• INSTRUCTIONS FOR THE TASK:
Lines containing the word "about" are the ones to copy from the records below.

• TASK DATA:

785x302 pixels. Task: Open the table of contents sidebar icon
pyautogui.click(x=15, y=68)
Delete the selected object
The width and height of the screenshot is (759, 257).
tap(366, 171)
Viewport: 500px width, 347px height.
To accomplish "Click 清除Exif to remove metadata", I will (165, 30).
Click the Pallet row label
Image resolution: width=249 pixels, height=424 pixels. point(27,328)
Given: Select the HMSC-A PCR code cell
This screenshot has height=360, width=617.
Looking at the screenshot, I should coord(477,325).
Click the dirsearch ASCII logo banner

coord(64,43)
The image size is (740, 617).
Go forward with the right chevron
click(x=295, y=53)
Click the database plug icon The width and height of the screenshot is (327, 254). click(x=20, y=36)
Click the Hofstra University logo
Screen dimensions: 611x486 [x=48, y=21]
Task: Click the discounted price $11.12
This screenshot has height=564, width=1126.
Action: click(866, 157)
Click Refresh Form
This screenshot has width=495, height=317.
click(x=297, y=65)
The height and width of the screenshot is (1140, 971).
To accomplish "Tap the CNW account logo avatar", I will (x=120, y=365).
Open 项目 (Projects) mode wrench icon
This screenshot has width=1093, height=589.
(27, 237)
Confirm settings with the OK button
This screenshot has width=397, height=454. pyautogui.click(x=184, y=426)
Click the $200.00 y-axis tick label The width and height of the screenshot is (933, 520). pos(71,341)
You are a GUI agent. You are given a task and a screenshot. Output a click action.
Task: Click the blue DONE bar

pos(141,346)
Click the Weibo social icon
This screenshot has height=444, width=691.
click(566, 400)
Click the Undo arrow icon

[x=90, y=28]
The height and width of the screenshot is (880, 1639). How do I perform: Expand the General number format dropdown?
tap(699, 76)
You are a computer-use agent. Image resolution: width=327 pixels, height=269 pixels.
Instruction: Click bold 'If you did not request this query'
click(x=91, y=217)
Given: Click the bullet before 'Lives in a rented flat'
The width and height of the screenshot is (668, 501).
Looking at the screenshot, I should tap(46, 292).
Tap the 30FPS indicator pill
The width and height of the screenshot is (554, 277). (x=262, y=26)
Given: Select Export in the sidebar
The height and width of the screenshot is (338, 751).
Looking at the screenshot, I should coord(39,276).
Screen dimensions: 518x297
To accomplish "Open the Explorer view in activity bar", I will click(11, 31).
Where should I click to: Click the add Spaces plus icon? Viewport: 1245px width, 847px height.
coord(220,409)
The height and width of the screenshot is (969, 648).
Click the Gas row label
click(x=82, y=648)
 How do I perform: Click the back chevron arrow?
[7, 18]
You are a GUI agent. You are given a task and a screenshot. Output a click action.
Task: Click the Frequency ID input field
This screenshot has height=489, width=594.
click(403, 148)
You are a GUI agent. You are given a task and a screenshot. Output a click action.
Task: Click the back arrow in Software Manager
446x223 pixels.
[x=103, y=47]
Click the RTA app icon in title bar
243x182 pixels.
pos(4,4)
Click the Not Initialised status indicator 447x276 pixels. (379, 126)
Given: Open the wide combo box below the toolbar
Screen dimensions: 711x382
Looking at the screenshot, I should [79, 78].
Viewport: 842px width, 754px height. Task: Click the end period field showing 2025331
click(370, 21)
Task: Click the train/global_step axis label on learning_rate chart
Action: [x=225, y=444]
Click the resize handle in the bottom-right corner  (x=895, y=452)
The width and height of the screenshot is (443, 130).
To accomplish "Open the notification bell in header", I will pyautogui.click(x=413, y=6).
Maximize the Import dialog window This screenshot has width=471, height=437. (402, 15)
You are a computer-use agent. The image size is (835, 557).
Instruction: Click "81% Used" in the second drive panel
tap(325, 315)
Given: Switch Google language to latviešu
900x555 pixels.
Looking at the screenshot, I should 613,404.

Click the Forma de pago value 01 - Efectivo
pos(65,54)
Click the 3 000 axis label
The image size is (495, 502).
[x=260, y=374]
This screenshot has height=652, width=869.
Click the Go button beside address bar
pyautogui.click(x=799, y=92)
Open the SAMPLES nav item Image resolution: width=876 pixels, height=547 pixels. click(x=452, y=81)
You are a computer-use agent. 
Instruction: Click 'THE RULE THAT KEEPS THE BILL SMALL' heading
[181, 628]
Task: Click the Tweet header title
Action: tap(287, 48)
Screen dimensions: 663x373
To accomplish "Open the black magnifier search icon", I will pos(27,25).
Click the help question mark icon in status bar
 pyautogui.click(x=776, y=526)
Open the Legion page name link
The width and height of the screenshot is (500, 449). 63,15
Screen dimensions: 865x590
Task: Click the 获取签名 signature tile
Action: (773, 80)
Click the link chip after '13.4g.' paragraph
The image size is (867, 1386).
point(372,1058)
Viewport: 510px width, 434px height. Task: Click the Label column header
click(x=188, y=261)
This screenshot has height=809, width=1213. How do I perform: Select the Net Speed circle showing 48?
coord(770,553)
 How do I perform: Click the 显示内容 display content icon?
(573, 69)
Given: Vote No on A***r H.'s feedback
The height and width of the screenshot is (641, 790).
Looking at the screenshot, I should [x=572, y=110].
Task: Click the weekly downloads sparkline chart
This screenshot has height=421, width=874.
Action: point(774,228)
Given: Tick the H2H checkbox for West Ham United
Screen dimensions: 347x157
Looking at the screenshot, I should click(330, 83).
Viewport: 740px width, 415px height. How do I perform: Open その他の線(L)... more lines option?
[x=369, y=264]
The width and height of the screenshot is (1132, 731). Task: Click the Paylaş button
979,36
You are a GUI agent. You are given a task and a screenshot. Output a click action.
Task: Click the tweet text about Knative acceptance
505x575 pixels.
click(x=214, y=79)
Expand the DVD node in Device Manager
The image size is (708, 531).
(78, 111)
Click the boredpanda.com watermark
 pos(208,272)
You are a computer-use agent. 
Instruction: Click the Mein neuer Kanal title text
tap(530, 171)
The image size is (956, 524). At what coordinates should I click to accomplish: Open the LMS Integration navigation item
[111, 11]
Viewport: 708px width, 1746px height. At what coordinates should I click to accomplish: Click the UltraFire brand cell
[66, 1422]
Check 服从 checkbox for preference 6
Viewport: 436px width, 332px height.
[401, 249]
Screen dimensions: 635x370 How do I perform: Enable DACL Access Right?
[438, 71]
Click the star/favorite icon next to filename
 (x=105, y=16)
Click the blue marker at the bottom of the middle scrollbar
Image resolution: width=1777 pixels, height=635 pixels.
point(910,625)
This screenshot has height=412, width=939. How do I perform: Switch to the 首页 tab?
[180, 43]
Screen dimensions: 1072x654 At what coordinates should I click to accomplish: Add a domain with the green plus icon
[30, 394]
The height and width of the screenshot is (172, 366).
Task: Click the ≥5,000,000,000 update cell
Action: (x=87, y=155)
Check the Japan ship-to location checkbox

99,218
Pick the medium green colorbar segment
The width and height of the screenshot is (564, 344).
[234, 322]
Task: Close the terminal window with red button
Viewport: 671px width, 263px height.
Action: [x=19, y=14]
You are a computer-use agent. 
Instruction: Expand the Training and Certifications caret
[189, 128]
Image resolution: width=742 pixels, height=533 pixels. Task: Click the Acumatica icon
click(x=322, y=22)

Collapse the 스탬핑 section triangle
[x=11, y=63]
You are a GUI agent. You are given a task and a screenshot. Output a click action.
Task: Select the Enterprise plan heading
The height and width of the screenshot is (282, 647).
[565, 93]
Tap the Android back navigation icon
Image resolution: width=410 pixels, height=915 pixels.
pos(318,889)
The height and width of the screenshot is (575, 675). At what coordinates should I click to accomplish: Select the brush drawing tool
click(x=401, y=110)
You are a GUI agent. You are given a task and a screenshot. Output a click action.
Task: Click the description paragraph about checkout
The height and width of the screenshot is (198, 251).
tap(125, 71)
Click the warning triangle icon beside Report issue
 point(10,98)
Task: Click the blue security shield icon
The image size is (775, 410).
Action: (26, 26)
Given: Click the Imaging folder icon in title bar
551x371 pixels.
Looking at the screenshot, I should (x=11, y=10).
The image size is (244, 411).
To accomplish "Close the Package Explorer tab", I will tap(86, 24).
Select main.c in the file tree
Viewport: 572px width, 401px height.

• WRITTEN RESPONSE:
Task: Click the tweet text about Knative acceptance
Task: Click the description paragraph about checkout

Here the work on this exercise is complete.